Giving old buildings new life in Phoenix
An even bigger building boom happened in the 1920s, with the great prosperity of the United States and the world in general. Again, most of the old buildings disappeared and were replaced by new ones. After World War II, in the late forties and early fifties, another gigantic building boom hit Phoenix which again virtually rebuilt the entire city. This is the city that most of us are familiar with.
Because of these constant building booms, very little of the original buildings of Phoenix remain. It's as if the city has had a "face lift" every few decades. And it does give an extremely young and modern look to the city, which most people like. But not everyone wants to see their city be "reinvented" every few years. Not everyone want to see a generic building replacing the old buildings of character being built on every other street corner. And these people are doing more than just speaking up, they are acting. This process has come to be known as re-purposing.

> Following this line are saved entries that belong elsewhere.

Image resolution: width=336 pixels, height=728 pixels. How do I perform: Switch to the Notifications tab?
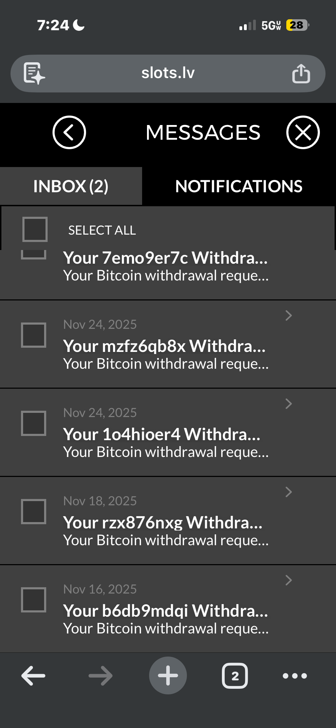point(239,186)
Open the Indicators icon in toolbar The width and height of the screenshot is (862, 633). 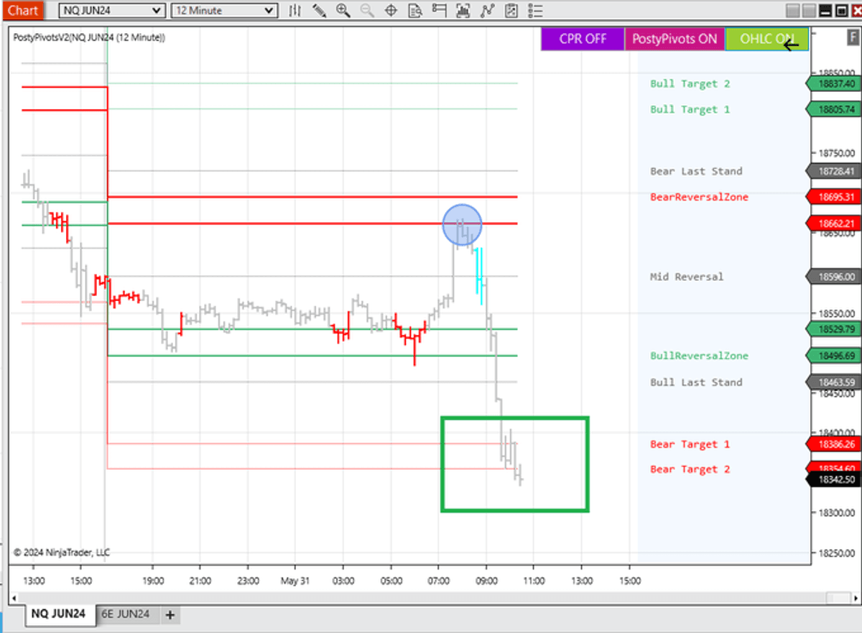(x=488, y=11)
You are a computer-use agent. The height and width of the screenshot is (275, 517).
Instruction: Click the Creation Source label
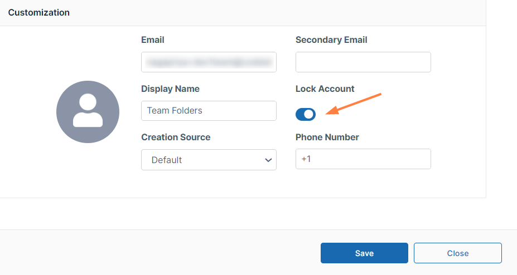tap(176, 137)
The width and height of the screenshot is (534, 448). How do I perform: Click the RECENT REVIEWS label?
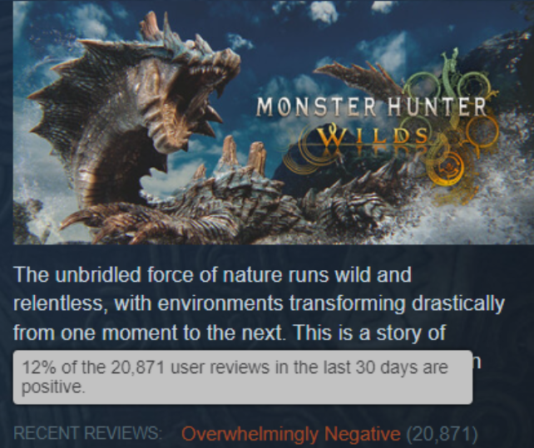87,433
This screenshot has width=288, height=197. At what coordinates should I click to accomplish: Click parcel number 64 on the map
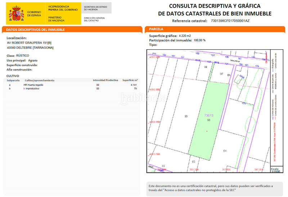(x=225, y=150)
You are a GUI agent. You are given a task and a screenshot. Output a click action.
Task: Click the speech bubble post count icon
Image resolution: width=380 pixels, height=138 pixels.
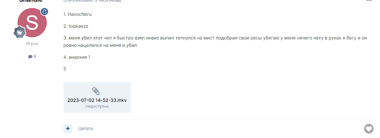click(x=30, y=57)
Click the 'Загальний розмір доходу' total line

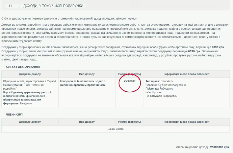(202, 147)
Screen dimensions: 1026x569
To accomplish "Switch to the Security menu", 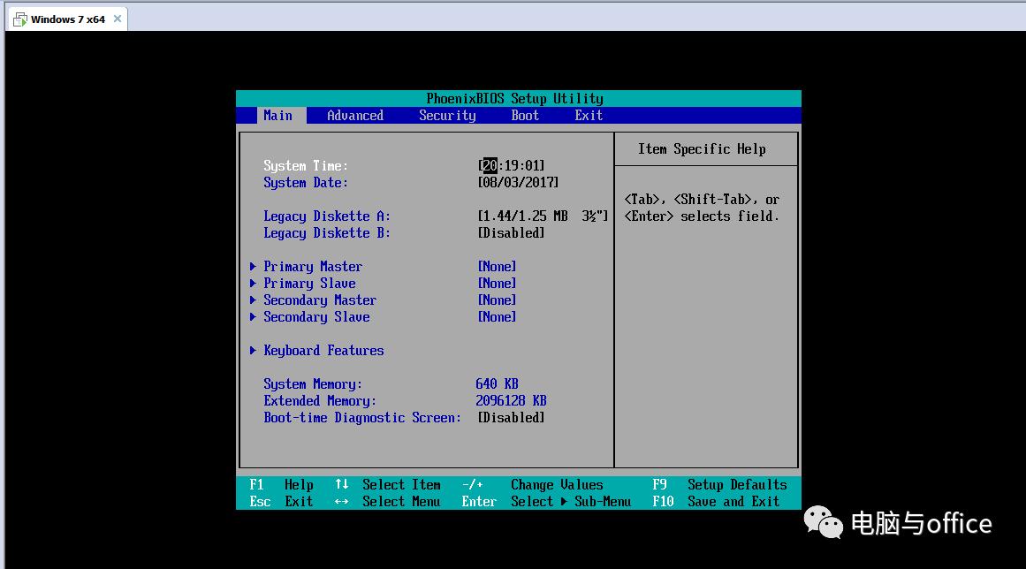I will point(447,116).
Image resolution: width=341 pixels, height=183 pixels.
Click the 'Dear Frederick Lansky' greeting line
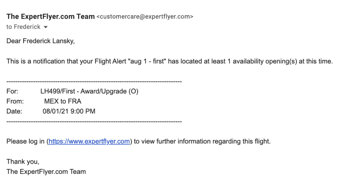pos(41,41)
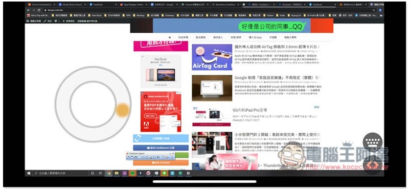Open the Games bookmark folder
The height and width of the screenshot is (189, 409).
[x=270, y=15]
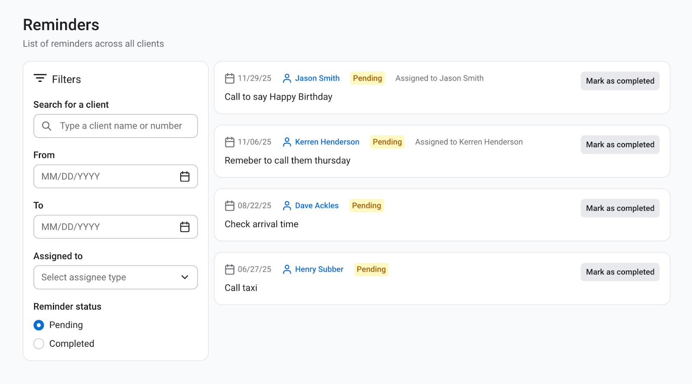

Re-purposing an old building does not mean making a museum out of it. It does not mean hanging velvet ropes around it and saying "don't touch". It means taking a building and keeping it externally the same, but giving people something they need in their daily life, like a restaurant.
Oddly enough, it is much cheaper to tear down a building and put up a new one than to re-purpose it. And if you're wondering why an investor would choose to go that route, I was wondering it, too. And my recent involvement with the "Old School 7" at Osborn and 7th Street has answered some of those questions for me.
The city of Phoenix can't afford to make museums out of all of its old buildings, nor would we want to live in a neighborhood with dead structures. Re-purposing is a way to breath new life into old buildings, help keep the connection with our history, and besides, they're kind of cool places to go and hang out!